Thursday 24 September 2009

Plum

I don't get it, I just don't get it: this adulation from well known people, some of them well known writers (like Evelyn Waugh no less), for P.G.Wodehouse. I have never been able to read more than a few pages of any of his books; I don't find the main characters very interesting, rather tiresome I think are Jeeves and Wooster, and the subsidiary characters are , well, "characters", cardboard cut-outs of English upper class toffs.
Rupert Christianson, writing in The Telegraph about a year ago about Alan Bennett's play "The History Boys" (by the way, am I the only person in the world who thought it pedestrain?) mentioned certain artists he did not much like: Wodehouse was amoung them; John Gielgud another; and Bruckner. I was glad to see Woodhouse there but not too pleased to see Gielgud by his side, so to speak. As for Bruckner, well he's an acquired taste - one I have not quite acquired yet but, like the parson's egg, I feel he's good in parts.

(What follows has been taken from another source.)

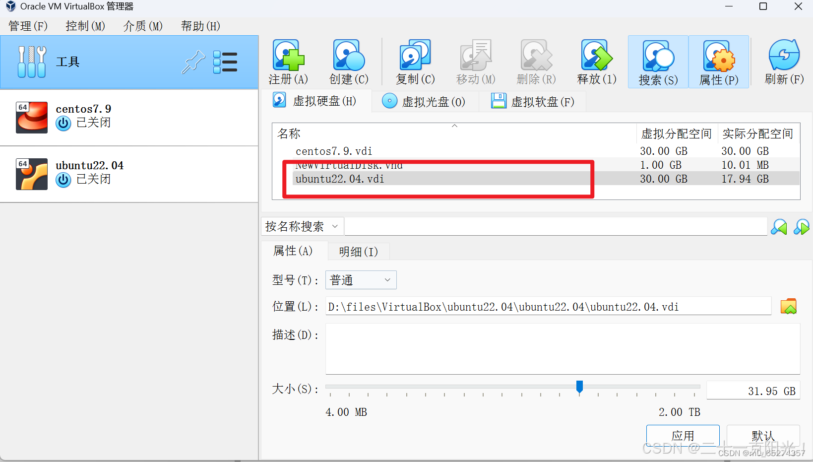
Task: Click the 应用 apply button
Action: [x=683, y=436]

Yet, though I can't read P.G.Woodhouse (whom his admirers call "Plum" for some reason I don't know and really don't wish to know), I still like to hear about him: the way he lived, his success at writing lyrics for musicals, his so-called collaboration with the Germans in WW2 and so on; and I have to say that I have enjoyed the radio plays that were done a couple of years ago, don't know why but they made me smile.
I know only one of his songs, the one from "Showboat": "Along Came Bill". I read somewhere that he had written it originally for another of Jerome Kern's shows but Kern hadn't used it; now when he decided to use it, Oscar Hammerstein who was writing the book and lyrics for "Showboat" objected to its inclusion.
Well I'm glad Kern won the argument because it's a marvellous song. Actually, though, it is, as Hammerstein probably saw, it is completely out of place there.